A while ago in lockdown and quarantine during Covid, I spent a lot of time reading about solitude, and how it differs from the concepts of isolation and loneliness. I found a lot of solace understanding how Hannah Arendt (German philosopher and politician) defined these terms in her posthumous collection, Responsibility and Judgement. In similar ways, I experienced the political mourning that she felt for the individual and the state. Whereas she was situated in an epoch of totalitarianism in WWII, and her writings here were concerned with distinguishing the good from the bad, and interrogating the insufficiencies of what is considered the “truth”, I found myself nodding at her words as I experienced China’s various lockdowns and policies during Covid-19.


For her, to be in solitude also means to be able to contemplate on our consciences, to escape from the flux of the world and to listen to our thoughts. She invites us to think that there is another part of ourselves that is in conversation with ourselves, that in solitude we have “silent dialogues of myself with myself.” To be “two-in-one”.

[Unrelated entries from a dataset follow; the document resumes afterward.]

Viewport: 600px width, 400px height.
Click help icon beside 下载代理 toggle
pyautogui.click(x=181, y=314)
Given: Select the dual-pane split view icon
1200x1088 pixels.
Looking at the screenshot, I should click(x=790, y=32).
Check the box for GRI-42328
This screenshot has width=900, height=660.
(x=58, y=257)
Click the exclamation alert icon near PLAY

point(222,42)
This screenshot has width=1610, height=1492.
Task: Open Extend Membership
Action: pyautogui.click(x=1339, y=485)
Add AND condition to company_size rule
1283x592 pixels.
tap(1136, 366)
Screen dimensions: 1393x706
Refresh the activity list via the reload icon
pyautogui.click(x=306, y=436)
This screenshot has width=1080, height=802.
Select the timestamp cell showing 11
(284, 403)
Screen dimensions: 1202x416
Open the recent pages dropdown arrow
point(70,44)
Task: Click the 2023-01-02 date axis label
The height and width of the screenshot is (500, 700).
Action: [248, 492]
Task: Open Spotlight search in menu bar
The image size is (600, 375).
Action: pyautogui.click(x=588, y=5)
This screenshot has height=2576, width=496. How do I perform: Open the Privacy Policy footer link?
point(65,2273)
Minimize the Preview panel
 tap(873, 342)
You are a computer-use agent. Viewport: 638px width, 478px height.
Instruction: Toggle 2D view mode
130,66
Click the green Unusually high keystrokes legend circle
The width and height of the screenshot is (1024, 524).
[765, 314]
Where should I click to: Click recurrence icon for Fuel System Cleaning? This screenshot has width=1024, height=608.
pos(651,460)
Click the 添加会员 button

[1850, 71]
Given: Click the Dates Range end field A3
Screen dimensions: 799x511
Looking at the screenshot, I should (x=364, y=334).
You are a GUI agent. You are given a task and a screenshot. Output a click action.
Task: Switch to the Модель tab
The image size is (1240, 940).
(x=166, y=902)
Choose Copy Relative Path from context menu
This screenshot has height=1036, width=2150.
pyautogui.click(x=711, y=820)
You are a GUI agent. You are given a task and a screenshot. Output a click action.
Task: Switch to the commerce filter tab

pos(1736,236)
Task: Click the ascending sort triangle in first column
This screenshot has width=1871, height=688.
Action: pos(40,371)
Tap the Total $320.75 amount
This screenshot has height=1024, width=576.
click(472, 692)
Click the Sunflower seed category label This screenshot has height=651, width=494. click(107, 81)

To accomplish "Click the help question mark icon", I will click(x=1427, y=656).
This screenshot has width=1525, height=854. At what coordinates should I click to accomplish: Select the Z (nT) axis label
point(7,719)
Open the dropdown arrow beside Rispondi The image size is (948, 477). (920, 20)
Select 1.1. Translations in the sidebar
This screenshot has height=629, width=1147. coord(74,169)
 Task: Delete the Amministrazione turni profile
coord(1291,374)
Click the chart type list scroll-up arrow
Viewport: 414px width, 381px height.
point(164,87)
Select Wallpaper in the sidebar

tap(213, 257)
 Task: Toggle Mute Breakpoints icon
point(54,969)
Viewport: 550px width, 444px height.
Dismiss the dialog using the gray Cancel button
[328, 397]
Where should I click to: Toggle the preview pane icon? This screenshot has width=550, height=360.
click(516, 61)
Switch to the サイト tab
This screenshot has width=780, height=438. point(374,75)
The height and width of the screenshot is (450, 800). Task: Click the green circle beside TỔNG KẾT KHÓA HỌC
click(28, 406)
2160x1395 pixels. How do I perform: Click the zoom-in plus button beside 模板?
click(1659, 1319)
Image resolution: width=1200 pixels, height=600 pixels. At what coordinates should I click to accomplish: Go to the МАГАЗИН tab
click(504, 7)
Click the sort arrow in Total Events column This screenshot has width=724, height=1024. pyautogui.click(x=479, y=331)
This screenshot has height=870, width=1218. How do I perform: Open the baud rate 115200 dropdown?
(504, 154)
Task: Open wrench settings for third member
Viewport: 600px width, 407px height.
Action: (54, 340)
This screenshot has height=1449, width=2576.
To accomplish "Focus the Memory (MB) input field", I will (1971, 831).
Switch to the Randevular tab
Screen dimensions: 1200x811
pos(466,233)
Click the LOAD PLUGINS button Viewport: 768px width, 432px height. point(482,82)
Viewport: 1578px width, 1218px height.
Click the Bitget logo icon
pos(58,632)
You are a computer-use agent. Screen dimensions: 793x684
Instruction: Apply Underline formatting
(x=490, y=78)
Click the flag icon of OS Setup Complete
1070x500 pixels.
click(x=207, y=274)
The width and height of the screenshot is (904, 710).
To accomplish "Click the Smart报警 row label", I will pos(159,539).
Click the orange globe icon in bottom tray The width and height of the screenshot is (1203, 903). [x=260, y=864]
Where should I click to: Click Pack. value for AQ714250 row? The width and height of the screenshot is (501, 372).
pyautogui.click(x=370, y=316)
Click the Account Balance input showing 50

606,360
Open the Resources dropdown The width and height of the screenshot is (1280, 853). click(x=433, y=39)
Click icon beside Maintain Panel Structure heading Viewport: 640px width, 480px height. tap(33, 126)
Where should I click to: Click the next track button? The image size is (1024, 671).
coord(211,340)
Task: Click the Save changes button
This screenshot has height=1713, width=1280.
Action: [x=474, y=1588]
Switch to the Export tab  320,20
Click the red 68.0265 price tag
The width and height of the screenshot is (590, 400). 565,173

“If, on the other hand, my thought process in solitude stops for some reason, I also become one again. Because this one who I now am is without company, I may reach out for the company of others – people, books, music – and if they fail me or if I am unable to establish contact with them, I am overcome by boredom and loneliness.” (Arendt, 98)


As readers, we’re always searching for something in the books we read: companionship, comfort, understanding, perspectives, etc. When we read, we do become “two-in-one” because to read is to be with another. There is always a corresponding voice in literature that completes our own voice. It is where we make the connections between our inner-selves and the self we find in books. On the other side of the story, here I think about writing as a source of comfort. Are we writing to comfort our readers, so that they can find solace in our work in harder times? Or do we forego readers’ opinions and thoughts, and write what we truly feel despite it being uncomfortable? (As is my case with Demain dès l’aube.)